A judge heard arguments Monday in a case filed by two environmental watchdog groups, who allege the Health Council did not give proper notice for a meeting it held about radioactive waste rules and ask that the rules be voided and the meeting be re-held.
South Central District Judge Thomas Schneider said he would issue an opinion on whether to proceed to trial or dismiss the case.
The regulations decided on at the Aug. 11 meeting raised the acceptable levels of radioactivity that can be disposed in state landfills.
At the hearing, an attorney for the Health Council conceded the agency had not given proper notice of the meeting, but argued the meeting doesn't need to be done over. The Health Council already complied with an official opinion from the state attorney general by providing minutes of the meeting after the fact. He noted that five days' notice had been given, and some people had come to speak at the meeting.
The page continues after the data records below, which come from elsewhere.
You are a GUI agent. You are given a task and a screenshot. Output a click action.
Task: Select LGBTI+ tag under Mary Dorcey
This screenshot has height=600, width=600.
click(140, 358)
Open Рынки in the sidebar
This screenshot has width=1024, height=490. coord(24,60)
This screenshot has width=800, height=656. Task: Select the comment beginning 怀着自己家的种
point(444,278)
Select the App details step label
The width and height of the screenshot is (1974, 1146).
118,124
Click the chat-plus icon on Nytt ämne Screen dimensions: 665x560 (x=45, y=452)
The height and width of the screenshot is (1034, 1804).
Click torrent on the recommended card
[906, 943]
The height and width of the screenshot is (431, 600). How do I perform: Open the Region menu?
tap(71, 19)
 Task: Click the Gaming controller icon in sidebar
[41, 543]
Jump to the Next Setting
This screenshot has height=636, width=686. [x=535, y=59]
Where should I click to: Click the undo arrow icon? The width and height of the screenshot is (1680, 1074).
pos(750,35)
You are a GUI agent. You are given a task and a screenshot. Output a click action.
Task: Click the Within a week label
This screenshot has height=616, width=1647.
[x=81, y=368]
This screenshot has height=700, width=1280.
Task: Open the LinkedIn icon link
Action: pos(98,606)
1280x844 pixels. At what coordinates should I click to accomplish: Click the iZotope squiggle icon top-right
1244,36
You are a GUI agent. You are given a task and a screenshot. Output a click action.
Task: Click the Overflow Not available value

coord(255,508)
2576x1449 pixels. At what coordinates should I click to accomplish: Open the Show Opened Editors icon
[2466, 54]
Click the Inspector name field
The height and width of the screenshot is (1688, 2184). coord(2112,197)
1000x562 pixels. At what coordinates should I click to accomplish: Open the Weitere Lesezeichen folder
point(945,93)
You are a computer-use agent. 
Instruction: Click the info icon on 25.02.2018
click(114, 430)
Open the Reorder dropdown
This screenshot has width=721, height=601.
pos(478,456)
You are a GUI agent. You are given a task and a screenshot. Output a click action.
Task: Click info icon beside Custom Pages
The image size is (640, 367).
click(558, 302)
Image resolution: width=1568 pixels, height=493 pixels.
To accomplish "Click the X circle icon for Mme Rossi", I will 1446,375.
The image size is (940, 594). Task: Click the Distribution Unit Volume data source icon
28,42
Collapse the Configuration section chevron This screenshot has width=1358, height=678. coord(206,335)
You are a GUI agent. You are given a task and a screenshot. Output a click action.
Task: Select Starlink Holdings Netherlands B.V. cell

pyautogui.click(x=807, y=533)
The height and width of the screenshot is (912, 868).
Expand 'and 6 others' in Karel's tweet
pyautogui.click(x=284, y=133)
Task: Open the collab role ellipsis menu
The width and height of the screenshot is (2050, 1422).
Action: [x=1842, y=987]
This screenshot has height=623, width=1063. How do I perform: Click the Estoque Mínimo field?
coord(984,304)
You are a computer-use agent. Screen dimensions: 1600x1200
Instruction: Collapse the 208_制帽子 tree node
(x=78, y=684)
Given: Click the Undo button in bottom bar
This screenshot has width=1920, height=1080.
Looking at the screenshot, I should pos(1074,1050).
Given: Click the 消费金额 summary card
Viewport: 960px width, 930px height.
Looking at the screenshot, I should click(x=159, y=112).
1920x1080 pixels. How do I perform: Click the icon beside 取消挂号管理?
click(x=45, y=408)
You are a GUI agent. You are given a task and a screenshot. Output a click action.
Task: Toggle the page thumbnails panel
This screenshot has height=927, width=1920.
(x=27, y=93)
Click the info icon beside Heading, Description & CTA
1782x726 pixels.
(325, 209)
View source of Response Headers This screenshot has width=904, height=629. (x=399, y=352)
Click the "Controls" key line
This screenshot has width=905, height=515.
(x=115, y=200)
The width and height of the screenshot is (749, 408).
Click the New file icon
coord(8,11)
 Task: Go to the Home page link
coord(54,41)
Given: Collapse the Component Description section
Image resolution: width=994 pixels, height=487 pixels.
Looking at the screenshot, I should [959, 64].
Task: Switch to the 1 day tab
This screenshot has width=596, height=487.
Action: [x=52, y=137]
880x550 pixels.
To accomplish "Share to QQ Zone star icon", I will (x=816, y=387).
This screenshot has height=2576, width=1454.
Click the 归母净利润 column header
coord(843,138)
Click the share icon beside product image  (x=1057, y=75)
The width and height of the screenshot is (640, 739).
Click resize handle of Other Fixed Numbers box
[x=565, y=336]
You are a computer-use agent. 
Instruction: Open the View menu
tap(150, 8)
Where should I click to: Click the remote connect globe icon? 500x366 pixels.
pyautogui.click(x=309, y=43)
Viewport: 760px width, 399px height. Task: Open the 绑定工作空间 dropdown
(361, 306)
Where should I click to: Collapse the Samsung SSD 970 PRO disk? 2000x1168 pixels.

"No one was deprived of the ability to attend the meetings. They just weren't noticed correctly," said Jeff Petrie, an assistant attorney general.
Petrie also argued that because it was a meeting not a hearing, people had a right to be present but not necessarily to testify. People had made comments in the past at properly noticed hearings.
"The Health Council wanted to be as transparent as possible," Petrie said of allowing testimony at the contested meeting.
Sarah Vogel, who represents the North Dakota Energy Industry Waste Coalition and the Dakota Resource Council, argued that the Attorney General's opinion was unpersuasive and needed to be reviewed by the court. Vogel said an appropriate remedy would be to re-convene the meeting. Minutes only tell you what happened at a meeting, she argued.
"It defies common sense," Vogel said.
Vogel said people were harmed by the failure to give proper notice.
Several people filed affidavits in the case, saying they would have appeared and spoken about the way the radioactive waste would affect their health and land and property values.
Vogel also said there were factual matters that required a trial to resolve, including when the agenda for the meeting was set and whether people were harmed.
She said the attorney general has allowed a re-do of a meeting in other cases.